[PASSAGE]

..........

Then I placed the pack outside for it to cool down and then placed it in the oven for a temperature test:



















Channel 1 is not affected by the temperature, channel 2 is affected a bit, channels 3-5 seem to have some sort of temperature coefficient and channel 6 is happily moving about. But still, the largest error is still only 0.06V

I don't quite understand why it works so well, but I have some theories:
- The ADC is designed for 15kSMPS at an input resistance of 10k
- While sampling it has an input resistance between 1k and 100k in series with 14pF
- The leakage current is at most 0.01µA
-> I underclock it at 16 kHz for at most 1kSMPS
-> I excessively filter the values
-> I buffer the input with a cap, making it slow but stable
-> I use noise reduction mode

In former experiments I used the internal band gap reference to compensate for supply voltage swings. Turns out the bandgap reference is more unstable itself at temperature changes than the supply voltage, so I ditched that.


----------



## PStechPaul (May 1, 2012)

The results look pretty good. If you have a 10 bit ADC and a 5 volt reference, your resolution will be 5/1024 = 0.005V, so anything more than 0.01V variance must be due to other effects. With a high impedance voltage divider, RFI may be a problem, and it could be power line noise of 50/60 Hz. One way to remove this is to use a sampling rate of 300 per second which is 5 samples per cycle at 60 Hz and 6 samples per cycle at 50 Hz. If you sample at that rate for 100 mSec (30 samples) it will read 6 cycles at 60 Hz or 5 cycles at 50 Hz. The integral number of cycles cancels out the power line noise. If you are using 150 samples/sec it will also be effective. You will have 5 or 6 samples per half-cycle which is still OK.

..........

Item position entries
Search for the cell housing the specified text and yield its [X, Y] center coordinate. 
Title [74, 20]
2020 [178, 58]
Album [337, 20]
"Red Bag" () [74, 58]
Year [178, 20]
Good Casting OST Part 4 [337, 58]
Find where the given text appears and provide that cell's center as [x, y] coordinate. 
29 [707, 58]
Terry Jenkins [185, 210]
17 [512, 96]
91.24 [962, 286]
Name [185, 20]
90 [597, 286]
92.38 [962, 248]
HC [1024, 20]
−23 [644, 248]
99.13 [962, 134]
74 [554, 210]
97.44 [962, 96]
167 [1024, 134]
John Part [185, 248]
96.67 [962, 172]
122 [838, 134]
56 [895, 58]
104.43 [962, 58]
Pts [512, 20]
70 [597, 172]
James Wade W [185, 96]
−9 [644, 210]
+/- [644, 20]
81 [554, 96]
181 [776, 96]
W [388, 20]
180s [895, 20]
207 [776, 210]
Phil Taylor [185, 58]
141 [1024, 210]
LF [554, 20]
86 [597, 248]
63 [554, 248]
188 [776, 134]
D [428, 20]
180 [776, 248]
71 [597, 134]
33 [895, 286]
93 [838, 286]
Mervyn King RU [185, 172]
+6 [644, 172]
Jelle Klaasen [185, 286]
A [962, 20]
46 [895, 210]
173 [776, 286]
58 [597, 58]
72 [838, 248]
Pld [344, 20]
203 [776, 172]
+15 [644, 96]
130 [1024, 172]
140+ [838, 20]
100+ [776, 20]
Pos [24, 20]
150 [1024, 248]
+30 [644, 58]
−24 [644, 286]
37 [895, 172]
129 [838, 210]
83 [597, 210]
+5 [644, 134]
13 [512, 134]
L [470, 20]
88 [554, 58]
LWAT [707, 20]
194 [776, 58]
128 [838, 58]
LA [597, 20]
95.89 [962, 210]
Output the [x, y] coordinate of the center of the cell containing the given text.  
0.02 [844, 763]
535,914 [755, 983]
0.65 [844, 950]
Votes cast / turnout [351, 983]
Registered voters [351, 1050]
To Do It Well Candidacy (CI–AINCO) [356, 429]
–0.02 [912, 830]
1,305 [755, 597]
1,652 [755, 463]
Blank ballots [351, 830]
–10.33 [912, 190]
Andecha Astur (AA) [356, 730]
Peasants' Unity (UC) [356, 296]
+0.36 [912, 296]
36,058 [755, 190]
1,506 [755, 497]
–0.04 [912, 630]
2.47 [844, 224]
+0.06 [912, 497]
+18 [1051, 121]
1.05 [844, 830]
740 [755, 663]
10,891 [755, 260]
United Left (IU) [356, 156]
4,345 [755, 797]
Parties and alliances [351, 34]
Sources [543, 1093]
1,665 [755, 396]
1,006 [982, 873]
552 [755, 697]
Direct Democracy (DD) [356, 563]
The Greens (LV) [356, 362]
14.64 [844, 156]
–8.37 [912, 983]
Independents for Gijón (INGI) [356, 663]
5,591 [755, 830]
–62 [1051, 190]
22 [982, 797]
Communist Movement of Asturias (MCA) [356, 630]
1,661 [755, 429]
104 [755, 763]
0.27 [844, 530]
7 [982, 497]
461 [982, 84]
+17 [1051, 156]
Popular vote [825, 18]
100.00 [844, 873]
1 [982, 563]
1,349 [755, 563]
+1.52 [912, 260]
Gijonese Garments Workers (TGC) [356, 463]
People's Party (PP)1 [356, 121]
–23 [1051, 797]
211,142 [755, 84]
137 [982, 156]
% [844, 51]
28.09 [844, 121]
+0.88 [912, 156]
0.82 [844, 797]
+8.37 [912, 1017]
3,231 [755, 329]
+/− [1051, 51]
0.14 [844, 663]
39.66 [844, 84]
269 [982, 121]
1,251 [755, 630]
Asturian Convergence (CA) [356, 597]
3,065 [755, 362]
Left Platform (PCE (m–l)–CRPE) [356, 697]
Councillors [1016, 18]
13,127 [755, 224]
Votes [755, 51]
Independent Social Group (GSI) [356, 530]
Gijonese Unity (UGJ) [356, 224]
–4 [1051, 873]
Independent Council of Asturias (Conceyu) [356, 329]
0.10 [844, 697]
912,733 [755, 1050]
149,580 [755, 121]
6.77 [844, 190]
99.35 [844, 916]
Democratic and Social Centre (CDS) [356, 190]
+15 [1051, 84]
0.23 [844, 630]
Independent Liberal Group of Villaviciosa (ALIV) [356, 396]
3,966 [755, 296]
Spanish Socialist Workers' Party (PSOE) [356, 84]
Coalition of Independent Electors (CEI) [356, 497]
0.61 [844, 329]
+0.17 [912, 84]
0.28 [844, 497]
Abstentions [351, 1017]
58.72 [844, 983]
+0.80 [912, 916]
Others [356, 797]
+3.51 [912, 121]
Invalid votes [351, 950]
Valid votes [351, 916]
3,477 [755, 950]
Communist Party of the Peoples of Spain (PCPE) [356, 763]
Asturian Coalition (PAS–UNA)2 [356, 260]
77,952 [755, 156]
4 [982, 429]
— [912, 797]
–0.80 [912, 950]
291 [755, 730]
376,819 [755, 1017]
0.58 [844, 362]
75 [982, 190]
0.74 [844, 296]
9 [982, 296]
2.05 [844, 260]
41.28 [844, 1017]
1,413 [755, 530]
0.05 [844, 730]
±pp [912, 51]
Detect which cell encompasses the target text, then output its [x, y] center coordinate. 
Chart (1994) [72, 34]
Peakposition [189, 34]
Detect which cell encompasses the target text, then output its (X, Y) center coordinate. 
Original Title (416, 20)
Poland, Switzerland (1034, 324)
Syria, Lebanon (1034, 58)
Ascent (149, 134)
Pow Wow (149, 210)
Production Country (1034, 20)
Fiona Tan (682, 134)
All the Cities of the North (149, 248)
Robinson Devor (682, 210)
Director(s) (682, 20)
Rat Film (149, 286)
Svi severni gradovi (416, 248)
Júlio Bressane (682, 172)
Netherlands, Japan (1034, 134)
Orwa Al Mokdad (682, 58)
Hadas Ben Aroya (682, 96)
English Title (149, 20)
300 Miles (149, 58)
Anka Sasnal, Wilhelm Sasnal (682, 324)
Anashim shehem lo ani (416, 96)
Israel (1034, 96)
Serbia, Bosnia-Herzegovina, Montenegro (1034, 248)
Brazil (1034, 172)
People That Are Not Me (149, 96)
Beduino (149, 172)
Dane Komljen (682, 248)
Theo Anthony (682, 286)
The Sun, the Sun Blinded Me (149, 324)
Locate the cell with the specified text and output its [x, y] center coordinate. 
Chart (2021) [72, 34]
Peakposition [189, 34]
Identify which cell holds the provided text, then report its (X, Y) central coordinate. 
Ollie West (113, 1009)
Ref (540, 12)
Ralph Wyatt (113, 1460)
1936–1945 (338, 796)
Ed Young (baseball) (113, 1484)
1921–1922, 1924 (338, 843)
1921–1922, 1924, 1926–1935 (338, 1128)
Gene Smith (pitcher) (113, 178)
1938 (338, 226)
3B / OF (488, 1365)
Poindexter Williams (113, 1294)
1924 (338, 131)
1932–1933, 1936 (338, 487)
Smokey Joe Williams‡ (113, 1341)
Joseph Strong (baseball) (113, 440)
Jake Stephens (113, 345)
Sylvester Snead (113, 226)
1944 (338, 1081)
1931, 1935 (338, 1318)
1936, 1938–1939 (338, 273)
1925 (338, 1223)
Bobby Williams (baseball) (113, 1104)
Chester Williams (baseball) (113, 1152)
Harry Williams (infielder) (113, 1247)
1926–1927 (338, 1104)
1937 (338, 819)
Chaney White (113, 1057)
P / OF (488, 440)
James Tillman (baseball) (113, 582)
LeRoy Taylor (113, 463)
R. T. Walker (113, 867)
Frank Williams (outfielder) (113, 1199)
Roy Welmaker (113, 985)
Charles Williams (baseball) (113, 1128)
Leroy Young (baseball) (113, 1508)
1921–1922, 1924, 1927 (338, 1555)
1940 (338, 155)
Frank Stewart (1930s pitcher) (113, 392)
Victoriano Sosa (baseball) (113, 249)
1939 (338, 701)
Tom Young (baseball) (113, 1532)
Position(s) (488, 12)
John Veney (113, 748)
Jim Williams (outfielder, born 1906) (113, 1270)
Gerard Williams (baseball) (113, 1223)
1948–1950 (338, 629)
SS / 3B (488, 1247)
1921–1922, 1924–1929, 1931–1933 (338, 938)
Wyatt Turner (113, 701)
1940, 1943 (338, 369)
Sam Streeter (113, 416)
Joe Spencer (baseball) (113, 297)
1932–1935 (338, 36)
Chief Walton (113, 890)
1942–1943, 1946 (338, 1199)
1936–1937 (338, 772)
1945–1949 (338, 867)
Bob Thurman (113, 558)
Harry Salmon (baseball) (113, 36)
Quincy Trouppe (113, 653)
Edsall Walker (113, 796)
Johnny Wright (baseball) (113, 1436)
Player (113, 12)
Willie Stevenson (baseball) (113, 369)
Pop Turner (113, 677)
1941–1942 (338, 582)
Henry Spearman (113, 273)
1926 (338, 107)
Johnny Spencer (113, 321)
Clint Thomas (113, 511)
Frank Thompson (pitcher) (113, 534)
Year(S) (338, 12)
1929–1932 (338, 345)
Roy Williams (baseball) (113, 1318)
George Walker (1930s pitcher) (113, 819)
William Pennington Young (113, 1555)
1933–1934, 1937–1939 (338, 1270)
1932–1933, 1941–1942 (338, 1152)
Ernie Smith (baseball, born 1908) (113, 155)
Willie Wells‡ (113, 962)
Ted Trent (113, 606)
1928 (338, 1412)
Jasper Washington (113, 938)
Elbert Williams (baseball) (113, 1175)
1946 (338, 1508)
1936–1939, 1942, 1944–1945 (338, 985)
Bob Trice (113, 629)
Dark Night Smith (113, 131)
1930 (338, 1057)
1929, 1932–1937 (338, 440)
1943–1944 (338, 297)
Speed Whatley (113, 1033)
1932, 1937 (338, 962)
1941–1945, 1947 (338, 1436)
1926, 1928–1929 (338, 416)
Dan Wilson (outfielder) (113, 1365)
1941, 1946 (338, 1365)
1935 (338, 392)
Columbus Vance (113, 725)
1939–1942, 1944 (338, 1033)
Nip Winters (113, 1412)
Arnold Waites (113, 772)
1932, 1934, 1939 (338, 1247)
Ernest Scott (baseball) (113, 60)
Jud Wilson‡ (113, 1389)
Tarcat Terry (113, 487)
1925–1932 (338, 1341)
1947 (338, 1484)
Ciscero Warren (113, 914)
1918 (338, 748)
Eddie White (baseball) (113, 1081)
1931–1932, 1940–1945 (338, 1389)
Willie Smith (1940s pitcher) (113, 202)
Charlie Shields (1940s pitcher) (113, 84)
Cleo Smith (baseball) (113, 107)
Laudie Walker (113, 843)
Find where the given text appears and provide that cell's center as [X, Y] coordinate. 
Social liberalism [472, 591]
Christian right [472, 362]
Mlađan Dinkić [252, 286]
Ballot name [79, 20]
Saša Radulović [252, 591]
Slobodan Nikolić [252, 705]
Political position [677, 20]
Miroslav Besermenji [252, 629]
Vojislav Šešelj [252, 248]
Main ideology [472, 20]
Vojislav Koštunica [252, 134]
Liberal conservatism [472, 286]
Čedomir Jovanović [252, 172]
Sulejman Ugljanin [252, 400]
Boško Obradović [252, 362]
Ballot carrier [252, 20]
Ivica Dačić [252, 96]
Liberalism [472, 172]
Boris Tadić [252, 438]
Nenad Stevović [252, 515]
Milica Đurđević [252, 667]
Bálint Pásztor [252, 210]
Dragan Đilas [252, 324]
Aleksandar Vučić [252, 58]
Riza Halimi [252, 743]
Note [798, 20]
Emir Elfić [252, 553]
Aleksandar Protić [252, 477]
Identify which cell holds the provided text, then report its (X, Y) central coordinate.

..........

[GIVEN REQUEST 1]
Answer these questions about the ADC discussion:
(a) What is the largest error reported in the temperature test?
(b) Why was the internal band gap reference dropped?
(c) What sampling rate does the reply propose for removing power line noise?
[GIVEN REQUEST 2]
Write the next few sentences of the ADC discussion, picking up after its final sentence.

[TASK RESPONSE 1]
(a) 0.06V.
(b) It proved more unstable with temperature changes than the supply voltage.
(c) 300 samples per second.

[TASK RESPONSE 2]
You can also get more effective resolution by adding the 30 samples for a total of 30720 counts which will have a resolution of 162 uV. Accuracy will still be limited to the reference and the 10 bits of the ADC, but it might result in less "jitter". 

Of course, the high impedance divider may limit how quickly you can perform conversions. The 10M/1.5M for the 6th cell converts 3.6*6=21.6V by a factor of 1.5/11.5 to 2.817V. The 1nF makes a time constant of about 0.0015 seconds and for 1% settling (5 TC) it is 7.5 mSec. This may pose a problem for high sampling rates, especially if the readings vary greatly. But if the readings are all about the same, the sampling capacitor in the ADC will already be at about the same voltage so it will not draw much current from the external 1 nF capacitor.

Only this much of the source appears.